Edition spéciale Edition spéciale de novembre 2012

Pierre Rusconi, conseiller national (TI)

Des chiffres sans-appel ne laissent aucun doute. En 2010, 45 000 frontaliers du nord de l’Italie passaient la frontière pour venir travailler au Tessin…  

Des chiffres sans-appel ne laissent aucun doute. En 2010, 45 000 frontaliers du nord de l’Italie passaient la frontière pour venir travailler au Tessin. Maintenant, ils sont 55 000 travailleurs étrangers à traverser quotidiennement la frontière. Depuis 2010, ce sont 400 nouveaux frontaliers par mois qui travaillent au Tessin. Les Tessinoises et Tessinois sont particulièrement touchés dans les branches qui connaissent une augmentation constante des frontaliers au détriment des travailleurs locaux.

Pendant ce temps, le Conseil fédéral reste les bras croisés et se contente d´observer la situation. Jusqu´à ce jour, la Berne fédérale a toujours nié l´existence de ce problème, minimisé les difficultés et loué les mesures d´accompagnement qu´elle considère comme la panacée universelle. On ose espérer que la situation alarmante qui s´est développée entre-temps tire enfin le gouvernement de sa léthargie et l´incite à redresser la barre. Mais d´ici à ce qu´une politique plus intelligente soit lancée, il est important de stopper ce phénomène avant que les dommages ne soient irréversibles. Un premier pas dans ce sens pourrait consister à inciter les autorités communales et cantonales à offrir aux chômeurs indigènes les emplois disponibles, comme c´est déjà le cas à Genève. La solution définitive du problème passe cependant par une nouvelle négociation de l´accord de libre circulation des personnes. Il est indispensable de revenir à un système de contingents et de plafonds adapté aux besoins de l´économie suisse et de rétablir le principe de la priorité des nationaux. Des plafonds devront également être fixés pour les frontaliers afin de combattre efficacement les problèmes posés par la funeste libre circulation des personnes.

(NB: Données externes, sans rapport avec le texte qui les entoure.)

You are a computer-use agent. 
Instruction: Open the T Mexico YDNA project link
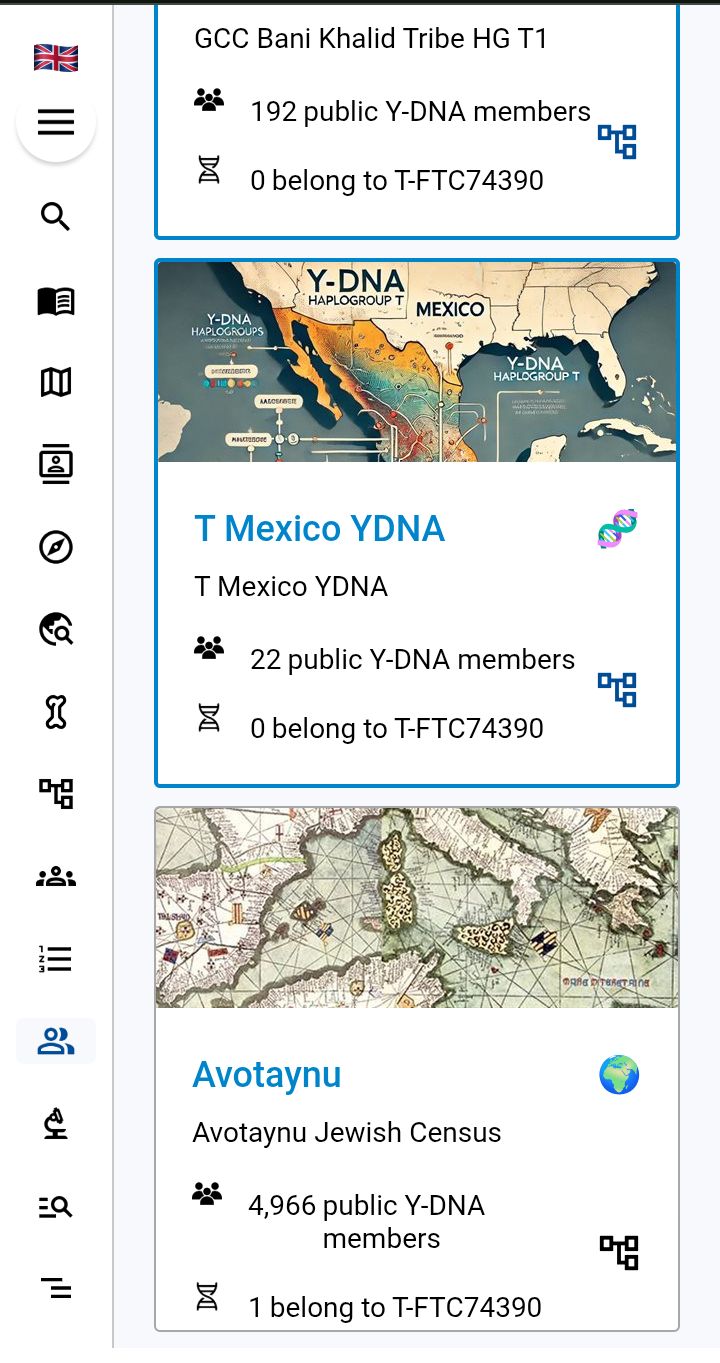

Notons aussi que cet accord a conduit à une situation totalement unilatérale: seuls les ressortissants UE en profitent alors que les Suisses continuent d´être défavorisés à l´étranger où on leur oppose d´innombrables chicaneries et des obstacles administratifs insurmontables.

Si la Suisse veut maintenir sa prospérité, elle doit rejeter ou résilier tous les accords internationaux qui s´opposent à ces principes. Faute de quoi les conséquences pour l´emploi de la ­population indigène et les assurances sociales suisses seront gravissimes.